Our latest book club reading was this extraordinary, beautifully written memoir about growing up in rural Idaho in a family of Mormon survivalists.

One frequent comment in the discussions I had was that to many Educated felt like reading fiction rather than a memoir. This is in no way a swipe at its credibility, but rather a compliment to the quality of Westover’s writing, which is a few notches above your typical memoir or autobiography. The impression could also be partly due to the voice of the narrator, which is rather distanced, matter-of-fact and remarkably perceptive. Perhaps it comes from looking back at a life that feels like a different life altogether. In many ways, this memoir is a book about memory and its fragility, and trying to piece together a portrait of the family from the often contradictory recollections.
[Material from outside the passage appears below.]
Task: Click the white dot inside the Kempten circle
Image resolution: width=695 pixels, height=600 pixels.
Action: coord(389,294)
Westover was born on a remote mountain, and wasn’t issued a birth certificate until a few years later. Her father Gene’s extreme beliefs went well beyond the demands of his religion (later, Westover came to suspect that her father had a bipolar disorder). In his paranoid mind the End of Days was always at hand and the government was out to get you, therefore he was determined to be completely self-sufficient and isolate his family from the mainstream medicine and education system. While his wife worked as a midwife and practiced herbal healing, Gene owned a scrap yard where his children, including Tara, were put to dirty and dangerous work with a shocking disregard for safety. A few accounts of the horrific accidents made me feel grateful for not having much of a graphic imagination. Other episodes of physical and psychological violence suffered by Tara at the hands of her unstable brother Shawn are equally confronting.
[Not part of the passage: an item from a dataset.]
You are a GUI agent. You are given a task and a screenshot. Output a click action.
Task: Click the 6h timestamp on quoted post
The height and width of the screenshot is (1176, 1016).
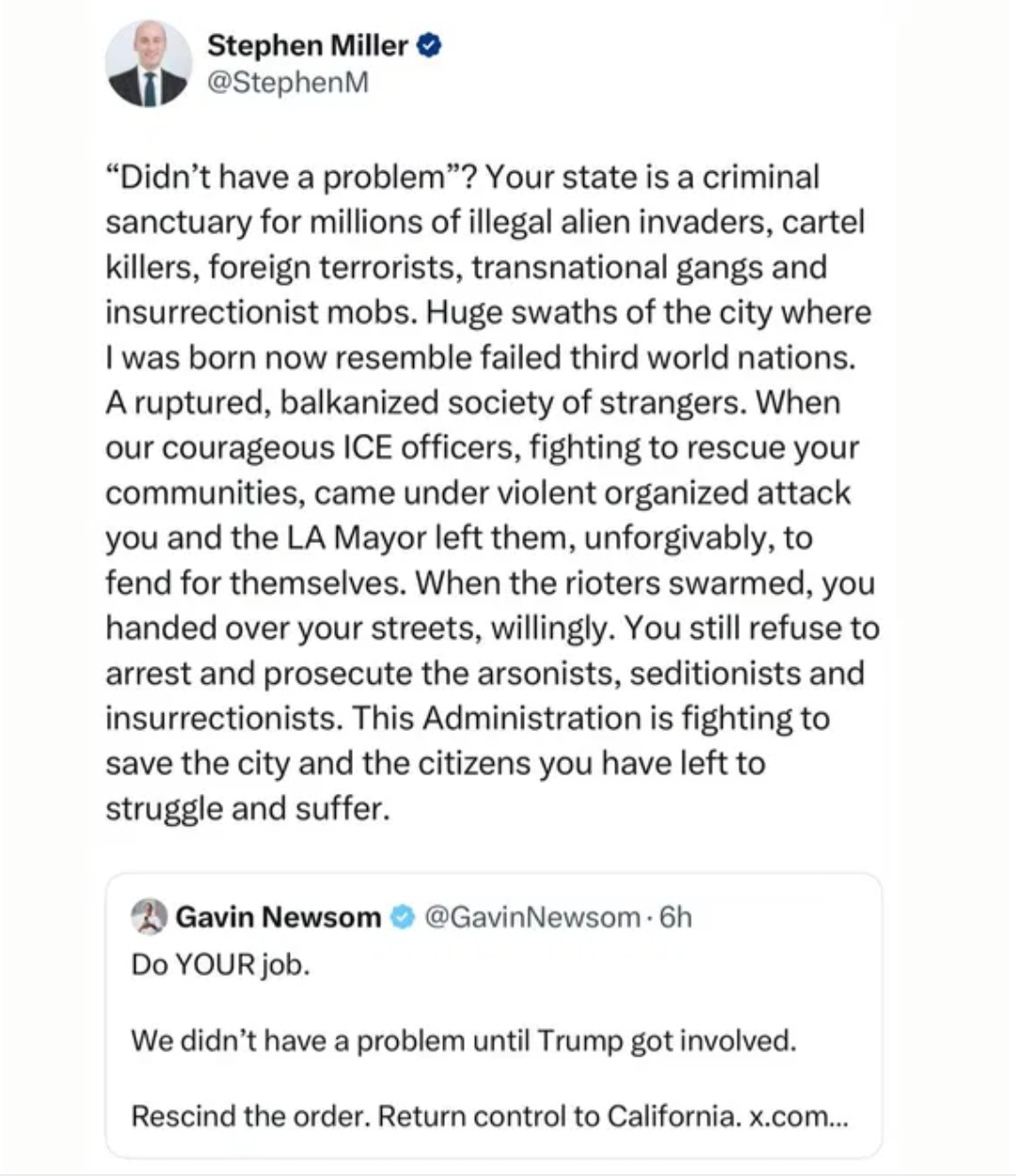pyautogui.click(x=675, y=916)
Reading about Westover’s isolated childhood, it often came as a jolt to be reminded that it in fact took place this century with the references to the 9/11 attacks and internet, and not in some godforsaken times way back when life was brutal and cheap. Incredibly, despite receiving no formal schooling, she set on a path that, through sheer determination, took her all the way to the university, and effectively amounted to a rebellion against her family’s beliefs. What permanently severed Westover from her parents, though, wasn’t ultimately her choice to be educated, but a decision to break the silence and speak up about the abuse within the family. Some invisible rules are simply not to be violated.
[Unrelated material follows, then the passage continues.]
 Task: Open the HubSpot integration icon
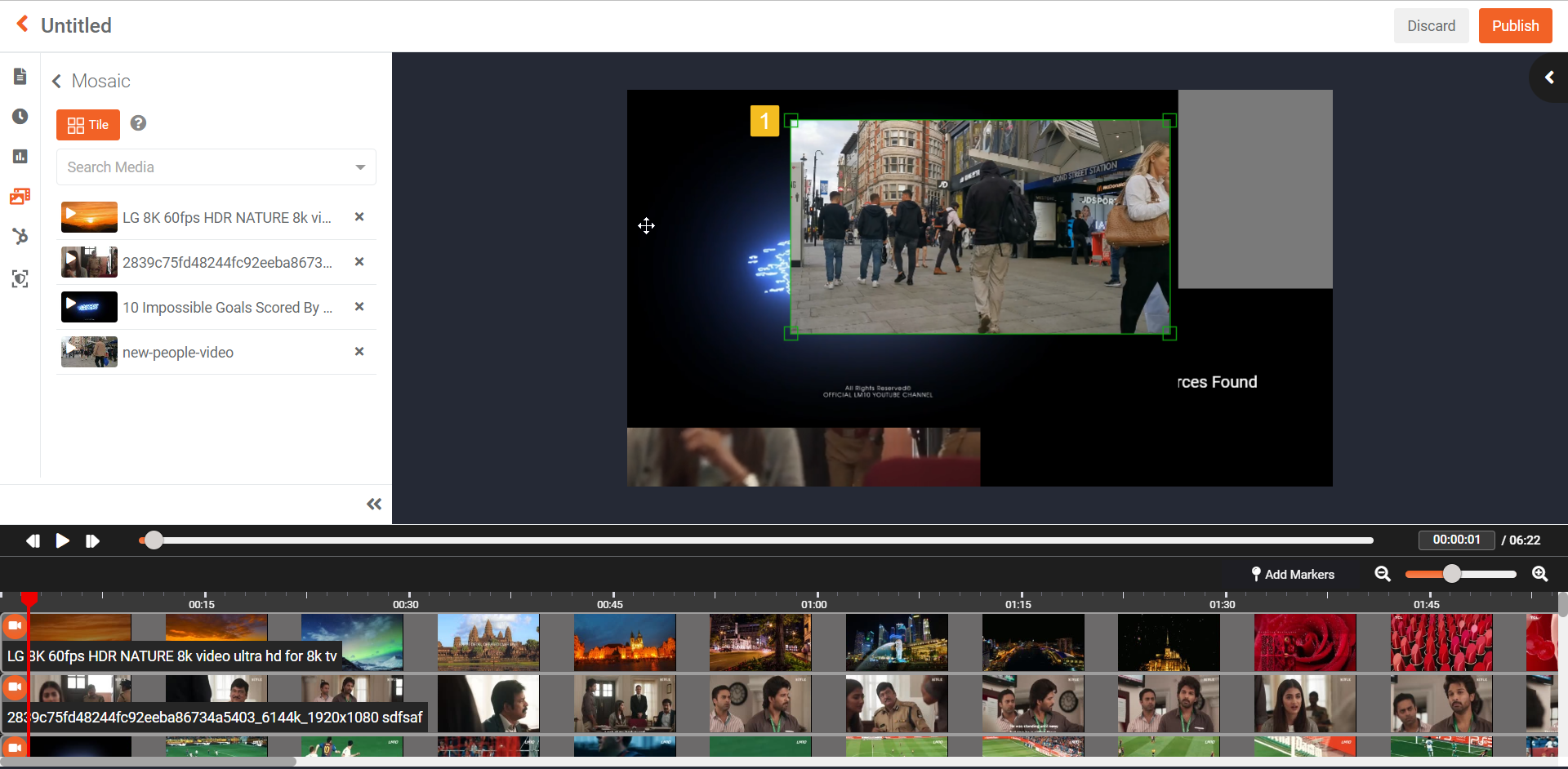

This is however no bitter, settle-the-score sort of memoir. While pursuing the education at the university and later overseas, Westover can’t help but miss her mountain home. There are softer moments in the book, such as when Gene’s fundamentalism buckles under the beautiful sound of his daughter’s singing in local stage productions. Though her parents’ ways are in the end intolerable, Westover finishes the book with the hope of reconnecting with them one day, and her love seems to survive despite the cruelty and neglect. The book is also a reminder that true education is not merely about memorising facts, but a way of learning to think critically about the world and oneself.